50. In order to carry out the purposes of the Society the directors may, on behalf of and in the name of the Society, raise and secure the payment or repayment of money in the manner they decide, and, in particular but without limiting the foregoing, by issue of debentures.

51. No debenture shall be issued without the sanction of a special resolution.

52. The members may, by special resolution, restrict the borrowing powers of the directors, but a restriction imposed expires at the next annual general meeting.

PART 10 – AUDITOR

53. This part applies only where the Society is required or has resolved to have an auditor.

54. The first auditor shall be appointed by the directors who shall also fill all vacancies occurring in the office of auditor.

55. At each annual general meeting the Society shall appoint an auditor to hold office until he is re-elected or his successor is elected at the next annual general meeting.
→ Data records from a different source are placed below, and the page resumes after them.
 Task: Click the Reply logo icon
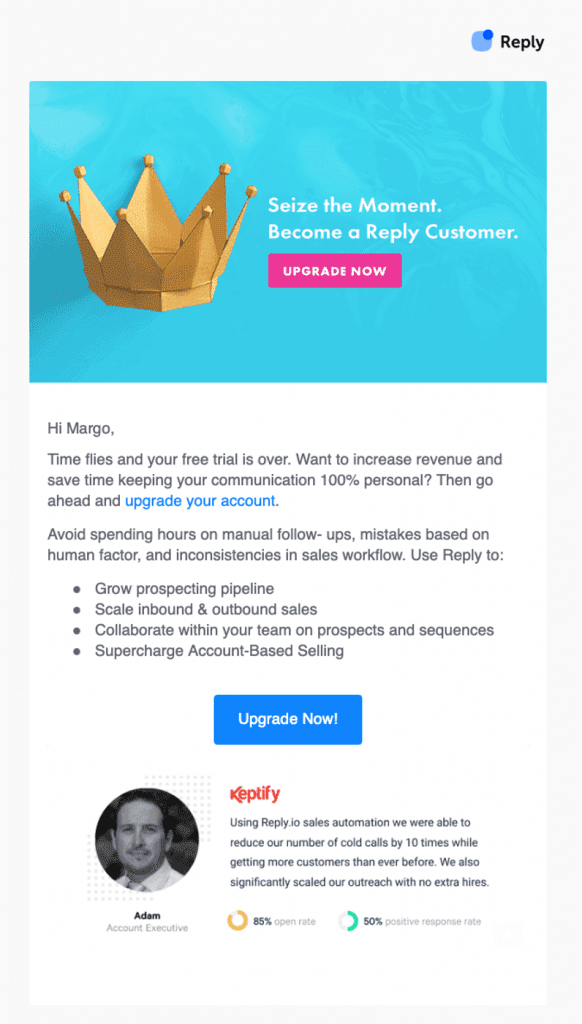[481, 41]

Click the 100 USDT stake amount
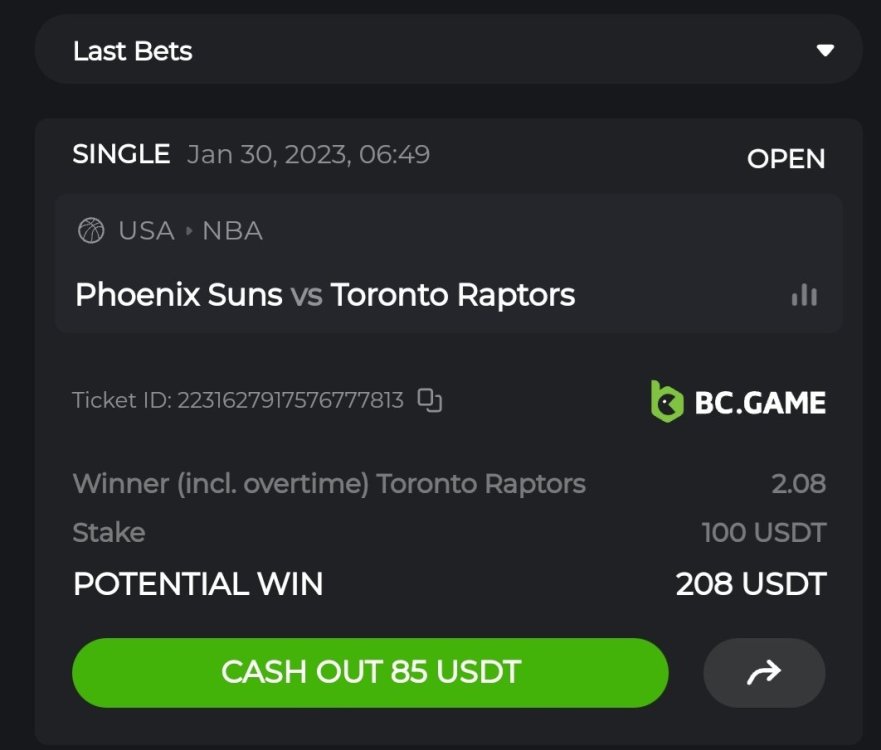[763, 532]
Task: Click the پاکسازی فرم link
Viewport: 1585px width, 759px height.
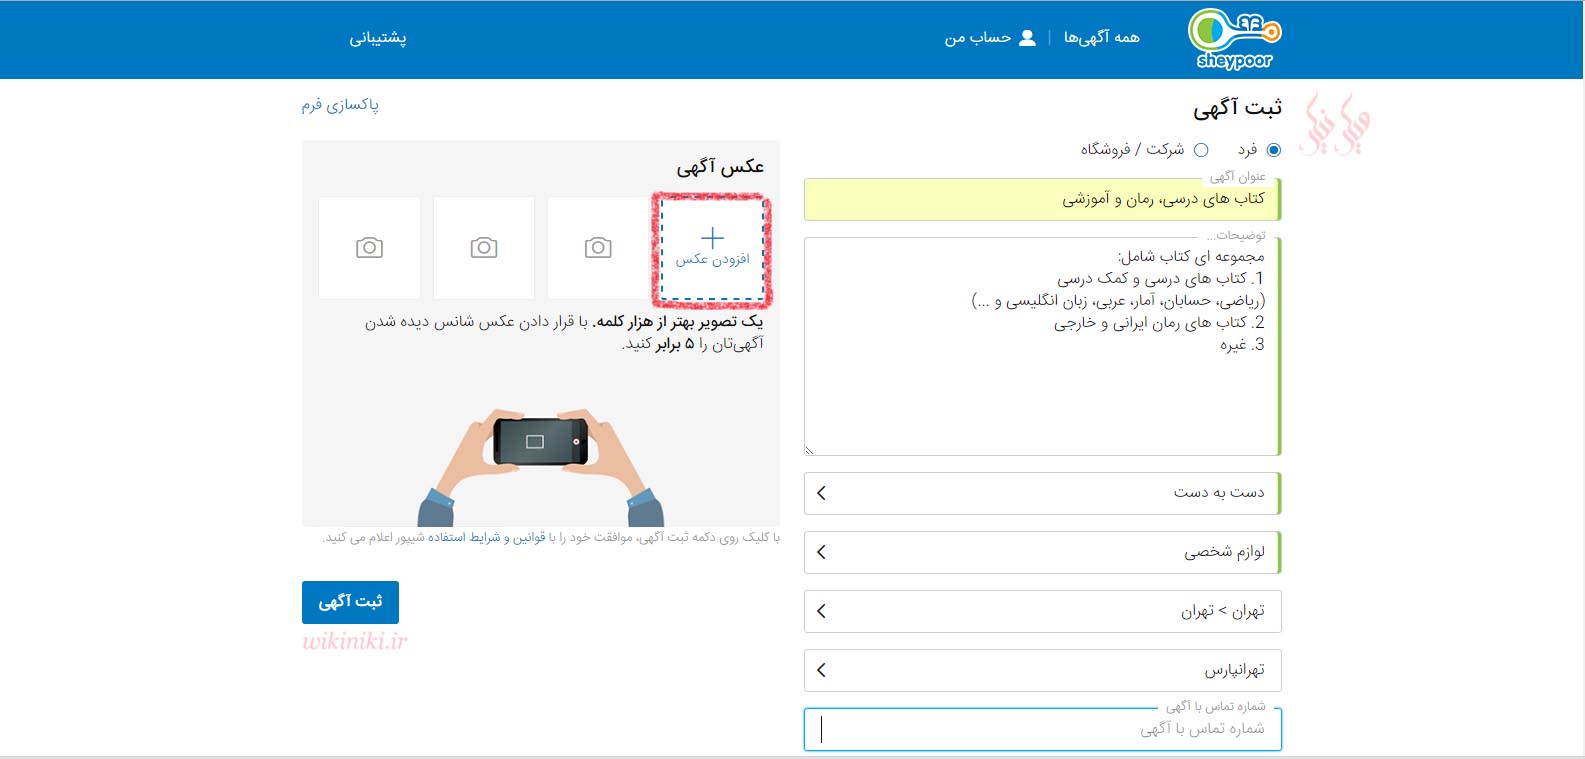Action: pyautogui.click(x=340, y=105)
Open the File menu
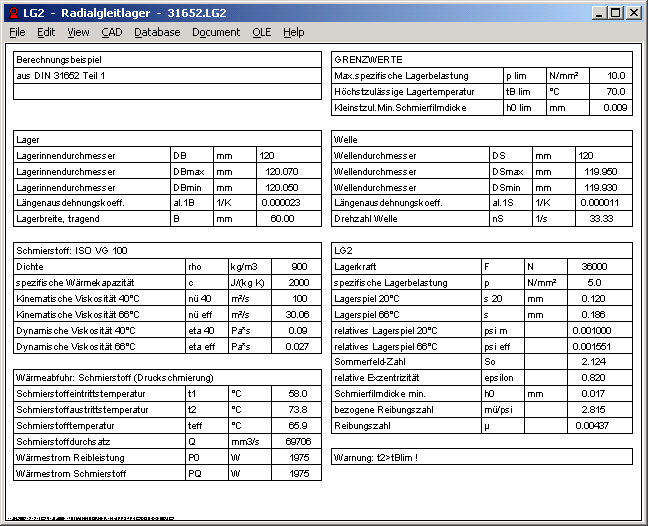The width and height of the screenshot is (648, 526). click(17, 32)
56. An auditor may be removed by ordinary resolution.

57. An auditor shall be promptly informed in writing of appointment or removal.

58. No director nor employee of the Society shall be auditor.

59. The auditor may attend general meetings.

PART 11 – NOTICES TO MEMBERS

60. A notice may be given to a member, either personally or by mail to him at his registered address.

61. A notice sent by mail shall be deemed to have been given on the third business day following that on which the notice is posted, and in proving that notice has been given, it is sufficient to prove the notice was properly addressed and put in a Canadian post office receptacle.

62. Notice of a general meeting shall be given to

(a) every member shown on the register of members on the day notice is given; and

(b) the auditor, if Part 10 applies.

PART 12 – BYLAWS

63. On being admitted to membership, each member is entitled to a copy of the Constitution and Bylaws of the Society, and the Society shall have copies available upon request, without charge.

64. The Bylaws shall not be altered or added to except by special resolution.

PART 13 – MANAGEMENT OF FUNDS

65. (1) The funds of the Society not required for immediate use may be kept on deposit in a bank or may be invested in such manner as the directors may from time to time determine.

(2) All handling of funds in the name of the Society must be approved by the directors.

(3) The directors shall cause true accounts to be kept of:

(a) All sums of money received and expended and the matters in respect of which the receipts and expenditures took place;

(b) Assets and liabilities;

(c) All other transactions affecting the financial position of the Society.

(4) The directors shall lay before the members of the Society at each annual general meeting a financial statement showing income and expenditures of the Society during the preceding fiscal year.

(5) The fiscal year of the Society shall terminate on the 31st day of May.